Ismaël Raynes réfléchit un moment avant de répondre :

— Spontanément, non, mais maintenant que vous me le suggérez, je peux le voir sans difficulté. Emmanuel a tout pour lui...

— Sauf une vraie famille... Il sera toujours une pièce rapportée. Ce n'est pas comme s'il était orphelin ou brutalement abandonné.

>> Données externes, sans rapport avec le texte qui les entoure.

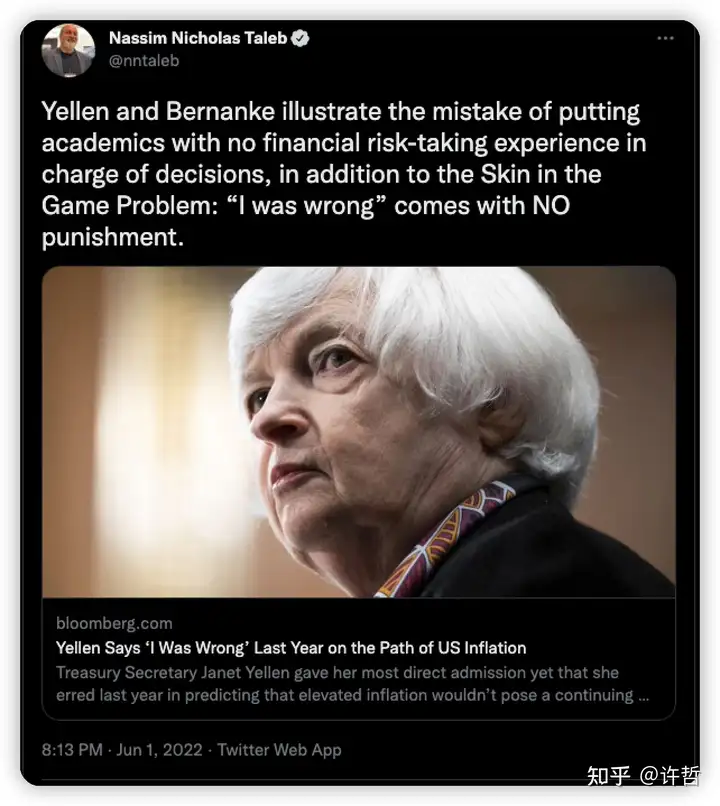The height and width of the screenshot is (806, 720).
Task: Click Nassim Taleb's profile avatar
Action: click(x=68, y=50)
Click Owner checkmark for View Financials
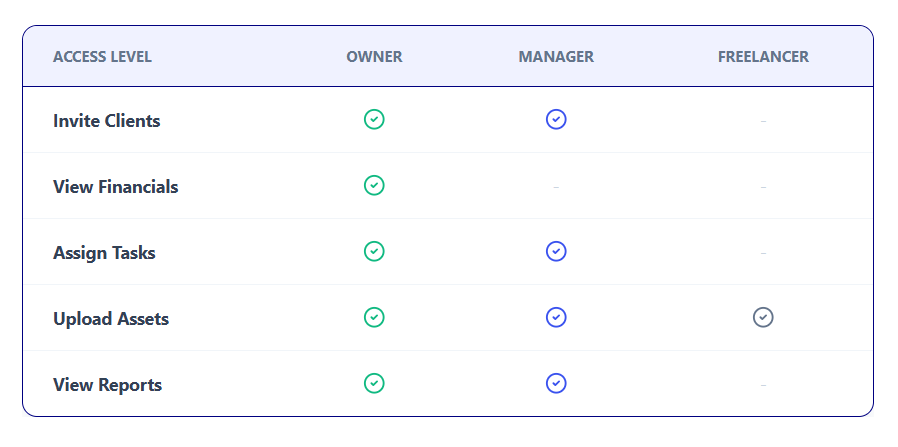 click(374, 186)
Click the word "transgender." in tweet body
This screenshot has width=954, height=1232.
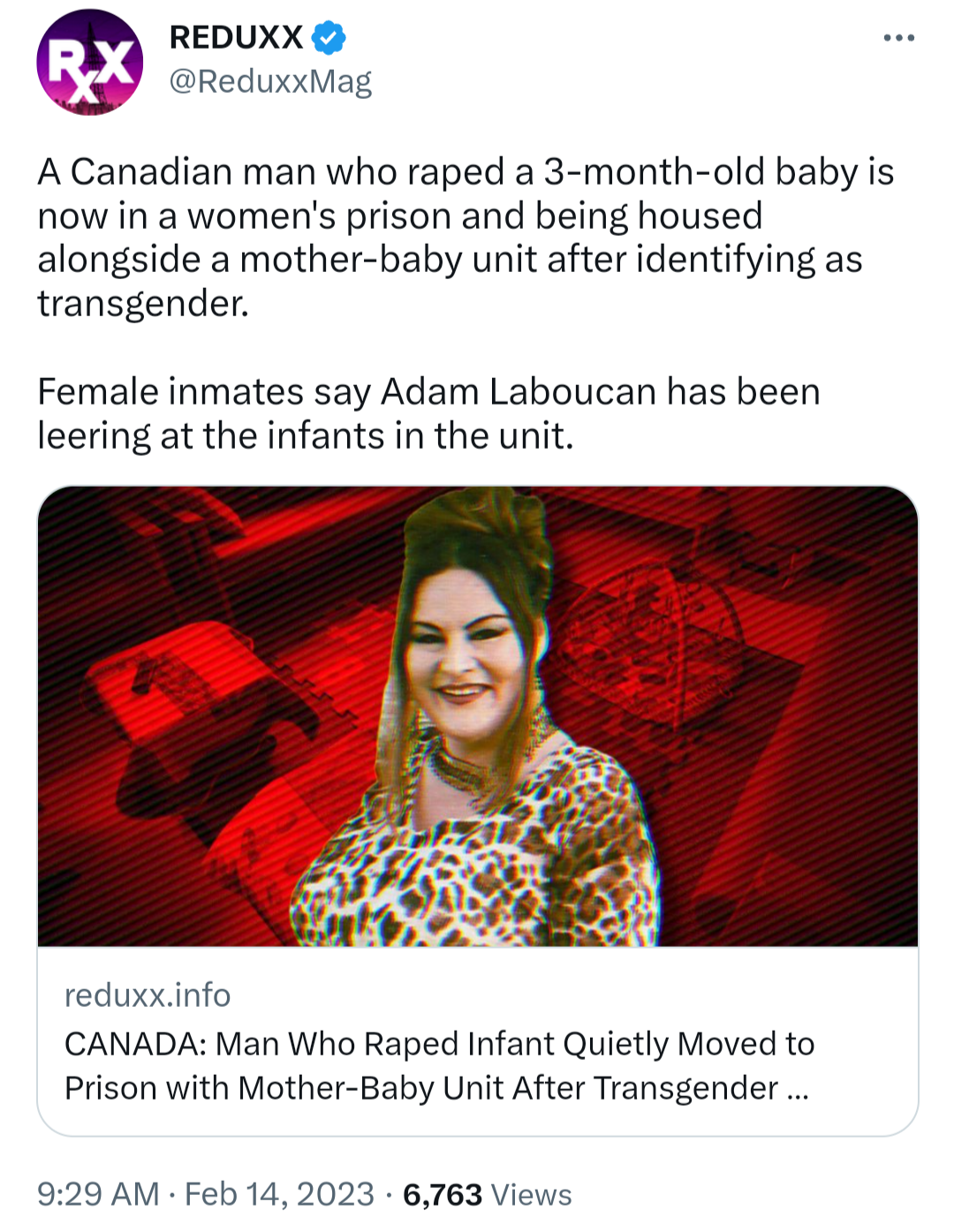143,303
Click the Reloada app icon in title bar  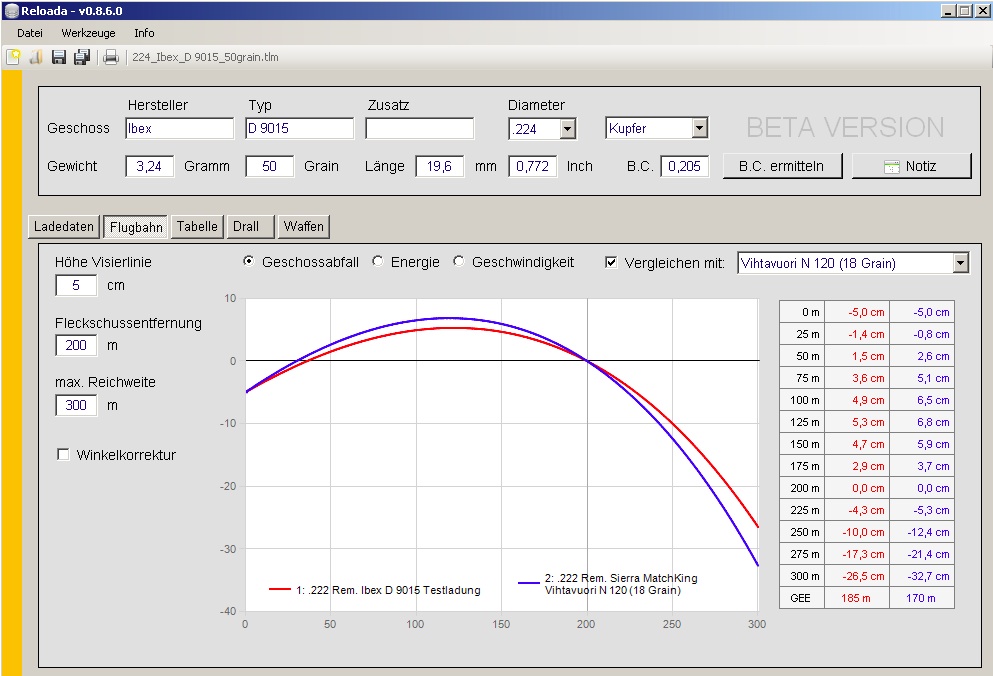pos(11,10)
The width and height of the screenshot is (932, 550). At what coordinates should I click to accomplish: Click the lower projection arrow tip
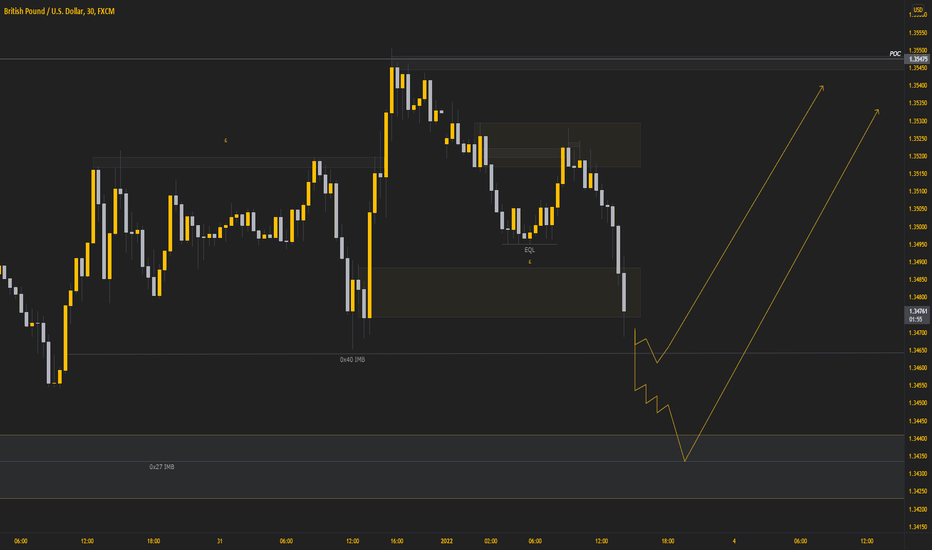(x=877, y=111)
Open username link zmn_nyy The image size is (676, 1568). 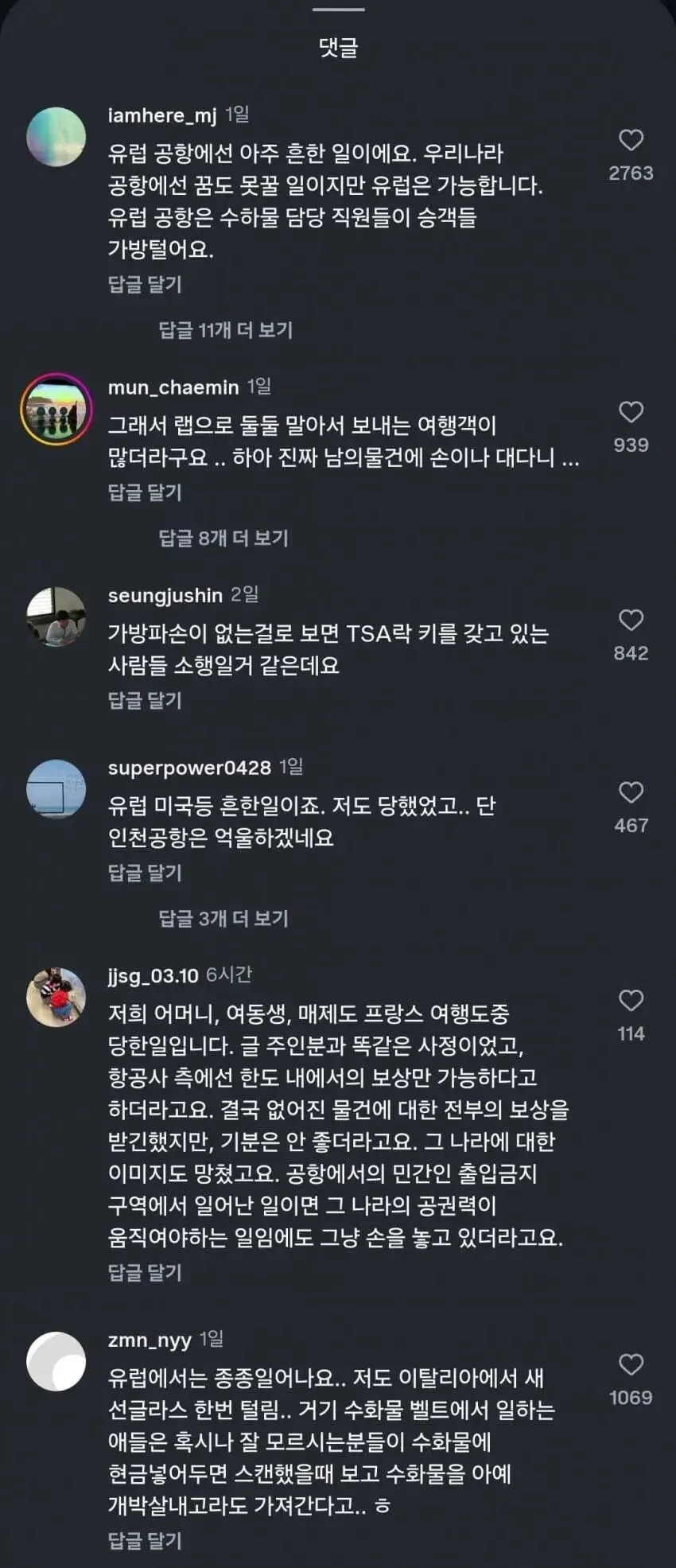(x=150, y=1340)
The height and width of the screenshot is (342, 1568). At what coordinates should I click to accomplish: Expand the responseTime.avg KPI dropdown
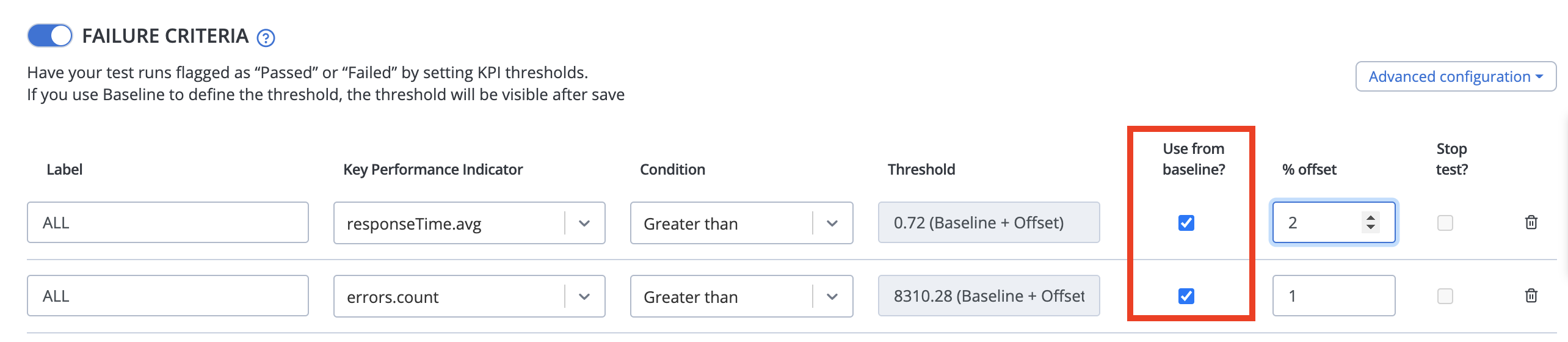pos(584,224)
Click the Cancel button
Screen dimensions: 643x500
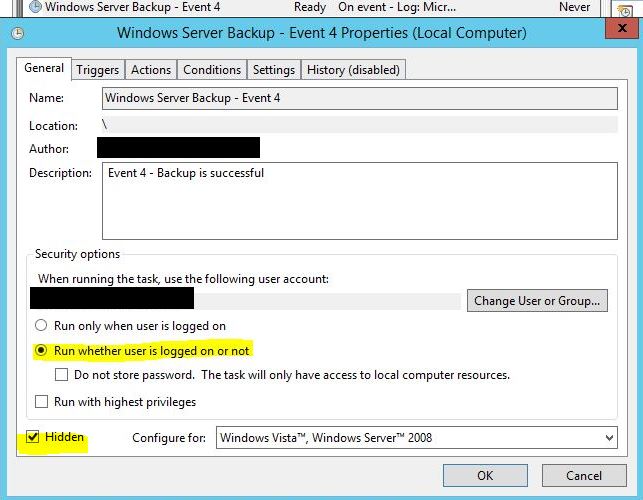click(x=583, y=476)
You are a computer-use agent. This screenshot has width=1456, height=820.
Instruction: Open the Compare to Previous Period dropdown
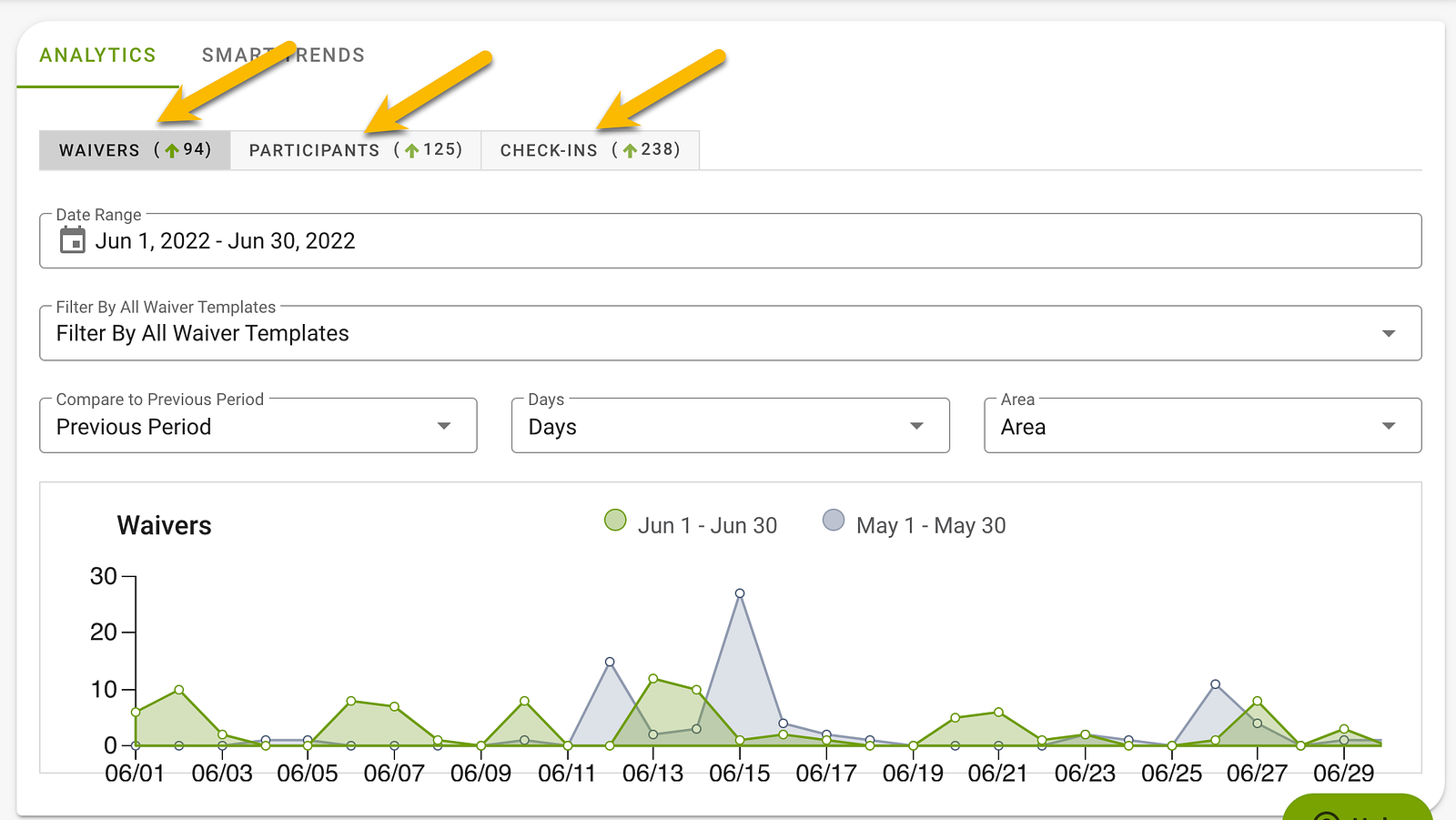(258, 425)
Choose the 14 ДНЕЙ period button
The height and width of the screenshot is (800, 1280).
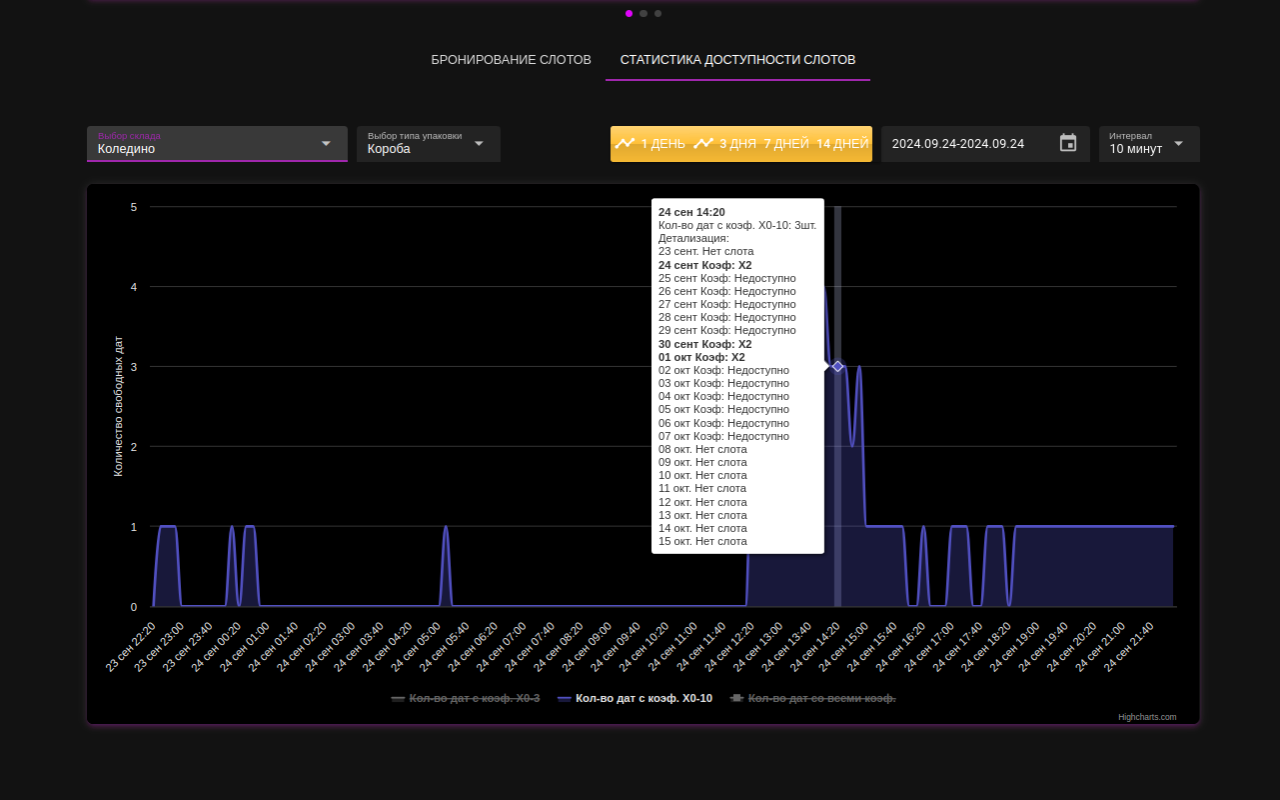tap(842, 143)
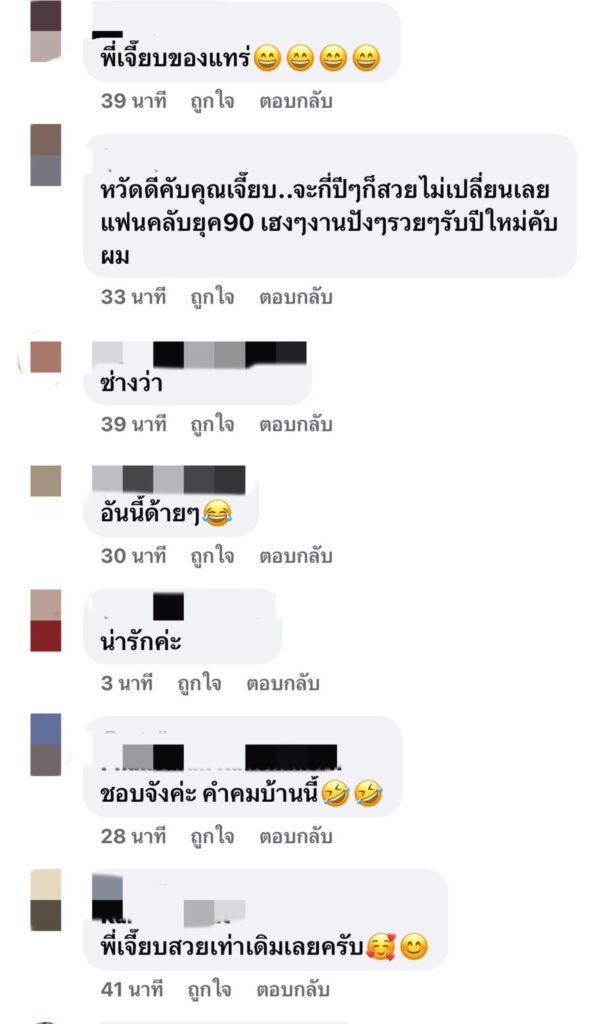Like the 'พี่เจี๊ยบของแทร่' comment
Screen dimensions: 613x1024
click(x=212, y=102)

— Ne soyez pas pessimiste. Quand je le vois aujourd'hui, je suis confiant. J'ai cru comprendre que le comte d'Arran se chargerait de son avenir au retour en Ecosse. C'est ce qui peut lui arriver de mieux.

— Et vous, Ismaël ?

— Moi ? répliqua le Gallois avec une expression de sincère surprise.

— Oui, vous ! Que ferez-vous quand on aura retrouvé mon père ?

— Je reprendrai ma vie de marin errant...

— Vous m'abandonnerez encore ?

A peine avait-elle prononcé ces paroles qu'une vive rougeur s'était étendue sur ses joues. Ne venait-elle pas d'admettre ainsi qu'elle était très proche du jeune homme et qu'elle n'aurait pas rechigné à faire sa vie de femme avec lui ? Ismaël Raynes vit ce soudain flamboiement et l'expression d'embarras peints sur son visage constellée de tâches de son. Il n'était pas assez naïf pour se leurrer sur les raisons profondes qui troublaient autant la jeune fille. Diana avait pour lui, et cela depuis plusieurs années déjà, un sentiment qui dépassait celui d'une simple amitié fraternelle. Jusqu'alors, il s'était convaincu que ce n'était qu'un enthousiasme d'adolescente sans relations qui disparaîtrait dès qu'elle aurait rencontré des gens de valeur. Or, il était évident qu'il n'en était rien : Diana éprouvait pour lui quelque chose qui ressemblait fort à de l'amour. Ismaël prit conscience, en y réfléchissant, que s'il savait si bien reconnaître les sentiments de la jeune fille pour lui, c'était qu'il n'était pas loin de les partager. Or, aimer Diana d'amour était impossible. Inenvisageable. Interdit. Fou. Mais réel... il se devait de l'admettre pour l'enfouir au plus profond de lui-même : une union entre le marin maudit et la fille du capitaine vengeur était de même nature que celle des couples tragiques de la littérature classique.

Les deux jeunes gens s'arrêtèrent d'un même mouvement, sans un mot, leur regard parlant pour eux. La situation aurait été vite intenable si Emmanuel n'avait déboulé entre eux comme un météore.

— Coucou !

L'enchantement disparut aussitôt, ne laissant derrière lui qu'un immense malaise se traduisant chez le Gallois par une pâleur extrême et chez Diana, au contraire, par des couleurs écarlates.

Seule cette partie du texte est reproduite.